Lines of data
* begin *

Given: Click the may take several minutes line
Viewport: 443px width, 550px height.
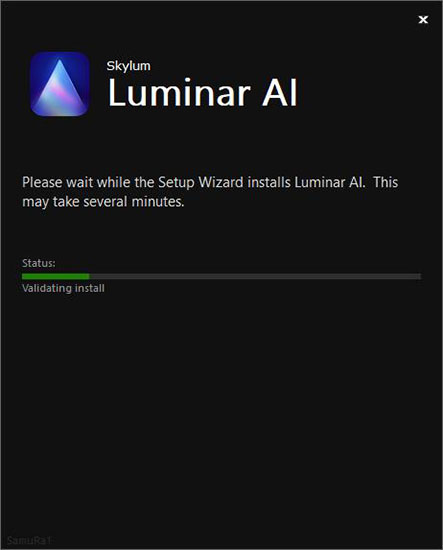Looking at the screenshot, I should tap(103, 202).
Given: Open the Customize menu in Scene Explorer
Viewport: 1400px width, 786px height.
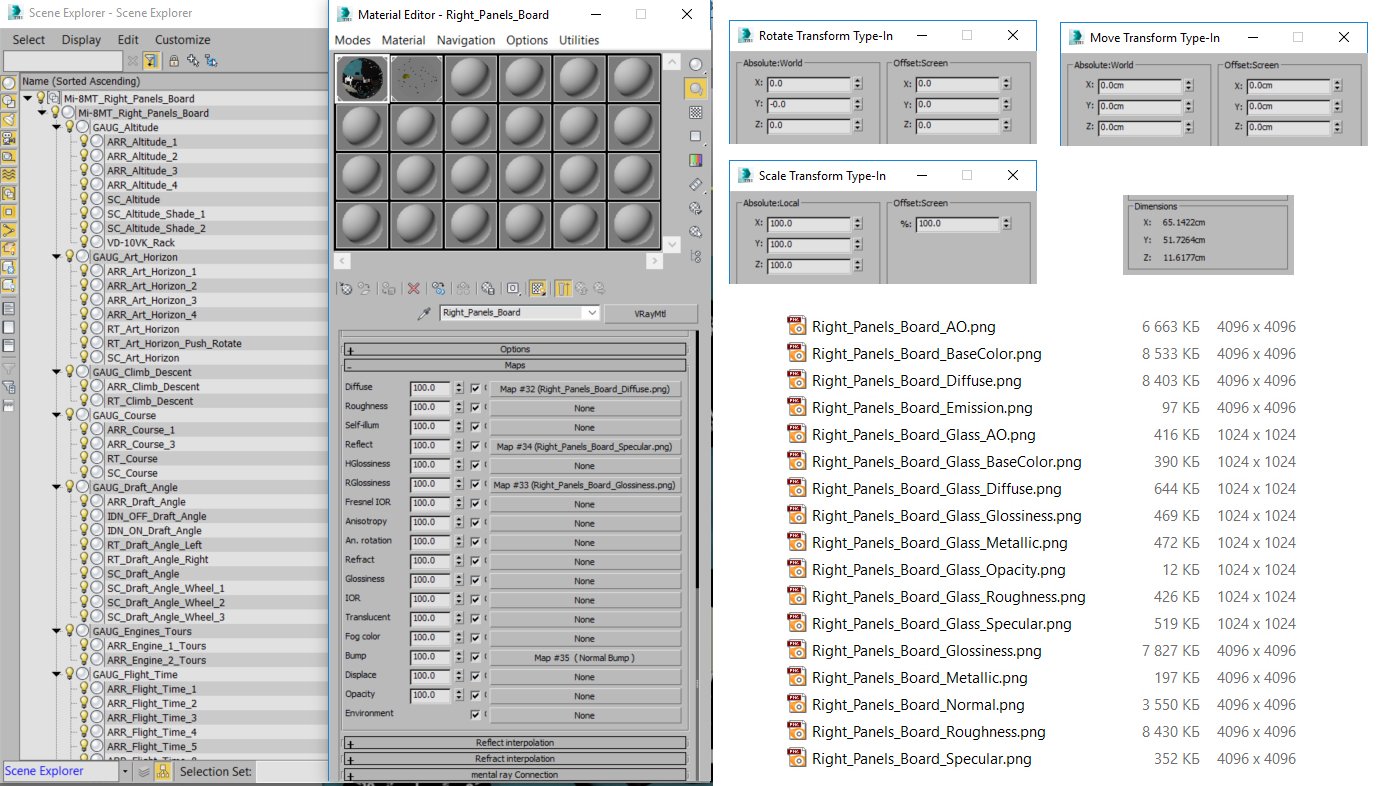Looking at the screenshot, I should [x=182, y=40].
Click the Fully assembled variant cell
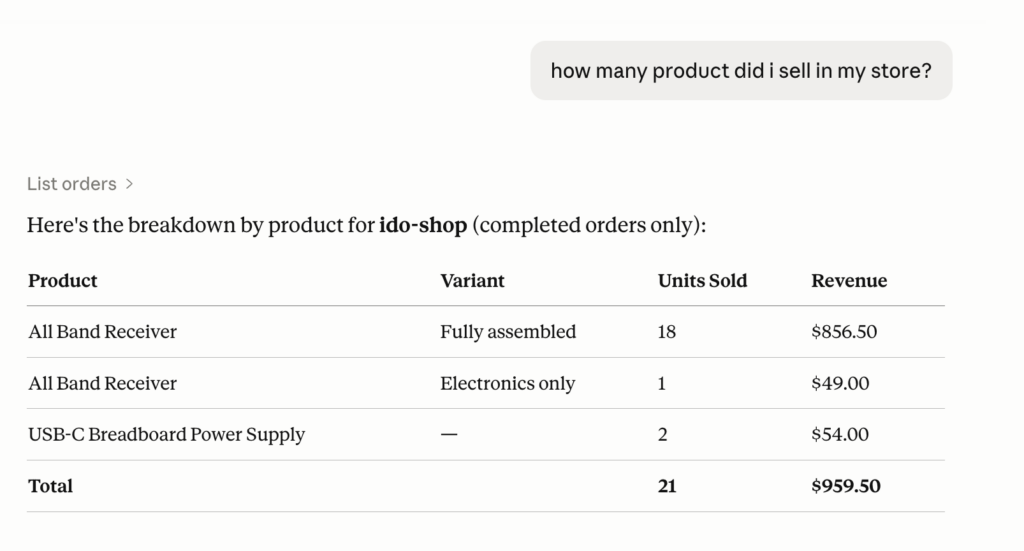Viewport: 1024px width, 551px height. click(508, 332)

* end *

• EXERCISE BRIEF: Can you reproduce all of the data above word for word, omitting the pictures?

• PROBLEM SOLUTION:
Given: Click the may take several minutes line
Viewport: 443px width, 550px height.
Looking at the screenshot, I should tap(103, 202).
Given: Open the Customize menu in Scene Explorer
Viewport: 1400px width, 786px height.
Looking at the screenshot, I should [x=182, y=40].
Click the Fully assembled variant cell
Viewport: 1024px width, 551px height. click(508, 332)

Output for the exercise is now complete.